Itzhak Baranes

Personal information
- Native name: יצחק בראנס
- National team: Israel

Sport
- Country: Israel
- Sport: Lawn bowls

Medal record
| Event | 1st | 2nd | 3rd |
| Paralympic Games | 0 | 0 | 1 |
| IBD/IBBA World Championships | 0 | 5 | 6 |
Lawn bowls
Representing Israel
Paralympic Games
| Bronze medal – third place | 1996 Atlanta | Men's singles LB6 |
IBBA World Championships
| Silver medal – second place | 1993 Canada | Mixed Pairs B1 |
| Bronze medal – third place | 2001 Girvan | Mixed Pairs B1 |
| Silver medal – second place | 2005 Johannesburg | Mixed Pairs B1 |
| Silver medal – second place | 2005 Johannesburg | Men's singles B1 |
| Bronze medal – third place | 2009 Melbourne | Mixed Pairs B1 |
IPC/IBD World Championships
| Bronze medal – third place | 1995 Aylesbury | Men's singles B1 |
| Bronze medal – third place | 1996 Atlanta | Men's singles B1 |
| Bronze medal – third place | 2002 Adelaide | Men's singles B1 |
| Silver medal – second place | 2002 Adelaide | Mixed Pairs B1 |
| Silver medal – second place | 2011 Pretoria | Mixed Pairs B1 |
| Bronze medal – third place | 2011 South Africa | Men's singles B1 |

= Itzhak Baranes =

Israeli lawn bowls player

Itzhak Baranes (יצחק בראנס) is an Israeli lawn bowls player.

== Career ==
Baranes was blinded in 1976 and began playing lawn bowls in 1989.

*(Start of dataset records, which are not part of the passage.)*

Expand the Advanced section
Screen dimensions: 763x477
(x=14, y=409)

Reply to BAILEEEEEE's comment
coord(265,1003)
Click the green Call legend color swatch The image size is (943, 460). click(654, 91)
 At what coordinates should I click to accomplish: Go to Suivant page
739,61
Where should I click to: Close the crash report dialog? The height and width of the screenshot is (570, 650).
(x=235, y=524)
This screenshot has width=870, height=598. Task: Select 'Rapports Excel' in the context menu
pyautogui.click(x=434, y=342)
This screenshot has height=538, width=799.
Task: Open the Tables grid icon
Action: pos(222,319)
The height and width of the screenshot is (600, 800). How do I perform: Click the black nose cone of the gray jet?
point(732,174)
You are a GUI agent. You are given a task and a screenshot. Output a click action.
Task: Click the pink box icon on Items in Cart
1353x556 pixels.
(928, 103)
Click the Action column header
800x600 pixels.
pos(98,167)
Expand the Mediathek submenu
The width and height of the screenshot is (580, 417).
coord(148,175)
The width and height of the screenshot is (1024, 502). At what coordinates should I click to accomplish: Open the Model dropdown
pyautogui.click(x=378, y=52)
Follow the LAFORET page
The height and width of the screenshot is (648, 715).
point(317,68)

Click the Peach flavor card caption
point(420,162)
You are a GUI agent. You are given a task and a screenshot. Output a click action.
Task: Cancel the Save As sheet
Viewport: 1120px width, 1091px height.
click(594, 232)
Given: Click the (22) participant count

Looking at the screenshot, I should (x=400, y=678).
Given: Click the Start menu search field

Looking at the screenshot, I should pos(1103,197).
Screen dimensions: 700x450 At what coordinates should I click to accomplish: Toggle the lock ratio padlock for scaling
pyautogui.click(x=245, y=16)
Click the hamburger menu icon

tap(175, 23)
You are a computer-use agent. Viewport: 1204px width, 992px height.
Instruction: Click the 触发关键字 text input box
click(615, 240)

Baranes was the national champion in lawn bowls in classification B1 in the years 1994, 1995, 1999, 2000, 2001, 2004, 2006, 2010, 2011 and 2012.

Baranes took part in the International Blind Bowls Association World Championships of 1993, 1997, 2001, 2005 and 2009, winning three silver medals and two bronze. He also competed in the world championships of the International Paralympic Committee in the years 1995, 1996, 1998, 2002, 2007, 2011 and 2015, winning medals in both singles' tournaments and in the mixed pairs events.

At the 1996 Atlanta Paralympics, Baranes won bronze in the lawn bowls men's singles LB6 event.

In the years 2000, 2006 and 2008 he was named "Athlete of the Year" by the Ministry of Culture and Sport.